> _Task directions_: The required output is the line that contains "Given: Click the Salva button" through the last line of the data, retyped verbatim and with nothing added.
+++ Material for the task +++
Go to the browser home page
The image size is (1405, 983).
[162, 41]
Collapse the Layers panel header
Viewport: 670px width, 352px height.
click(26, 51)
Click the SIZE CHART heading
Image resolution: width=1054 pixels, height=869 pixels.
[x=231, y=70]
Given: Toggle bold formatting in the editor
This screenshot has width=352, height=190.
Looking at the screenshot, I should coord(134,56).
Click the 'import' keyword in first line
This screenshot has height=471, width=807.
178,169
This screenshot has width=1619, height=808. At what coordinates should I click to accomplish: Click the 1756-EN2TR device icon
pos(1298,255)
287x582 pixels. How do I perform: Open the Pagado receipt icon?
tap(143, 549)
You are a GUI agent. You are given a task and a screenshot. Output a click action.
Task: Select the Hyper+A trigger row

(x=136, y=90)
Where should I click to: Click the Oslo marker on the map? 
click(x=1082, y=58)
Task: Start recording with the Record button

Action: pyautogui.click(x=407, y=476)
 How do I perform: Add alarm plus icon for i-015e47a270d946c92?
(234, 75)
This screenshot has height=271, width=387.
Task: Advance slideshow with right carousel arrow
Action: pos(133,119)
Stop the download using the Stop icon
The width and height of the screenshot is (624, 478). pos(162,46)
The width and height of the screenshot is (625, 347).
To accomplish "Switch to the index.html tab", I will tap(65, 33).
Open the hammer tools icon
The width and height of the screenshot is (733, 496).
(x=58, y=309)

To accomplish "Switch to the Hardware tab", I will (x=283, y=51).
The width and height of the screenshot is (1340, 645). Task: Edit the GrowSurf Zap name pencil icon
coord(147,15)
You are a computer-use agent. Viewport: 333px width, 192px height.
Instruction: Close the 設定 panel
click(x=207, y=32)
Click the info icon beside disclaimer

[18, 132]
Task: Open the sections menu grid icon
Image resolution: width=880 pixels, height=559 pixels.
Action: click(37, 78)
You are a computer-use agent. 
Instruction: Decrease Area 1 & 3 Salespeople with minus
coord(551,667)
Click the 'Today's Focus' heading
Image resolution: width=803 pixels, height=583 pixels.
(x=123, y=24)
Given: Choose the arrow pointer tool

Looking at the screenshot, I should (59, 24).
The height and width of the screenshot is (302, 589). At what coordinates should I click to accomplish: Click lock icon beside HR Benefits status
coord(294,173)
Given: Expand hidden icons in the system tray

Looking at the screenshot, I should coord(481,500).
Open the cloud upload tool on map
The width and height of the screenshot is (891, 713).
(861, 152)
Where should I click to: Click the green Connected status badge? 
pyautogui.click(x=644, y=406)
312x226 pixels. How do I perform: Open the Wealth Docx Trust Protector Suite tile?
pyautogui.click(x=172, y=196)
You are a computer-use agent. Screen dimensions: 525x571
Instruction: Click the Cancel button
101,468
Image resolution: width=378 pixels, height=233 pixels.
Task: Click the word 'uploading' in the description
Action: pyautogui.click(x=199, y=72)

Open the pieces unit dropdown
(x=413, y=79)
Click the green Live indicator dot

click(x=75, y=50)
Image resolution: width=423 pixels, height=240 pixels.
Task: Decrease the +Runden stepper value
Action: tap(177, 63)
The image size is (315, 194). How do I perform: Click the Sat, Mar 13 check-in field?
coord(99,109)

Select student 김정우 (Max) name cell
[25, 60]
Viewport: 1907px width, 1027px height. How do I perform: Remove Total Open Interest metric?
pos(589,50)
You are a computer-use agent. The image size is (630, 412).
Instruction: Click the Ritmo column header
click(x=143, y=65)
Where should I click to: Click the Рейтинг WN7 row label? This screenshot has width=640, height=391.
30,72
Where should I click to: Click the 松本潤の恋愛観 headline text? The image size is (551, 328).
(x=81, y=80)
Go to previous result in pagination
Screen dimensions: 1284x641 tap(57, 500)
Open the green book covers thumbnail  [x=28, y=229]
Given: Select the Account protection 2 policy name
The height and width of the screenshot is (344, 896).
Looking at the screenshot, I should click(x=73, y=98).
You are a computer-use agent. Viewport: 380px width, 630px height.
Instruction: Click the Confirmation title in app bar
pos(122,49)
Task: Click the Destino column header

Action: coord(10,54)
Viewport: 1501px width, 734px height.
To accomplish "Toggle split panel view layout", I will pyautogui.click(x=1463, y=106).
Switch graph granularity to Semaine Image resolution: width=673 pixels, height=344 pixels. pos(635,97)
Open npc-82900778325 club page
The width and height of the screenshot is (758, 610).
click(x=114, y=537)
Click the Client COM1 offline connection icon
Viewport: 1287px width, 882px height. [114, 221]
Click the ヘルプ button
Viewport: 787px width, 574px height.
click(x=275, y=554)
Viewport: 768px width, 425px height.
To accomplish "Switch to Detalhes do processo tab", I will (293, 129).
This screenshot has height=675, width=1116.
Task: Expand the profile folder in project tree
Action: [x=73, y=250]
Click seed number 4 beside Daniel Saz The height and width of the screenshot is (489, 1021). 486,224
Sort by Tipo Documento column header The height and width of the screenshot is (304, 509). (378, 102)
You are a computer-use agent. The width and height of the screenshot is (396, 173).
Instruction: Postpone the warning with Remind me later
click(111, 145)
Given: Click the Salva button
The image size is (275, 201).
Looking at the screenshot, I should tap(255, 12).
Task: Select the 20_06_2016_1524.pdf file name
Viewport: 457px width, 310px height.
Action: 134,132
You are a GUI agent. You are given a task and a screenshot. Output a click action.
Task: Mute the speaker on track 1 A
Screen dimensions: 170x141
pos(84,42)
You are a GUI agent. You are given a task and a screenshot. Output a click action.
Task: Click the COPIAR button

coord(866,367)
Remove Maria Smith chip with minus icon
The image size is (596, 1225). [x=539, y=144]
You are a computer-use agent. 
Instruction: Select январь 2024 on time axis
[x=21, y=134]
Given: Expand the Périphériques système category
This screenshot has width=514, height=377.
+++
> _Task response_:
Given: Click the Salva button
The image size is (275, 201).
Looking at the screenshot, I should tap(255, 12).
Task: Select the 20_06_2016_1524.pdf file name
Viewport: 457px width, 310px height.
Action: 134,132
You are a GUI agent. You are given a task and a screenshot. Output a click action.
Task: Mute the speaker on track 1 A
Screen dimensions: 170x141
pos(84,42)
You are a GUI agent. You are given a task and a screenshot. Output a click action.
Task: Click the COPIAR button

coord(866,367)
Remove Maria Smith chip with minus icon
The image size is (596, 1225). [x=539, y=144]
You are a computer-use agent. 
Instruction: Select январь 2024 on time axis
[x=21, y=134]
Given: Expand the Périphériques système category
This screenshot has width=514, height=377.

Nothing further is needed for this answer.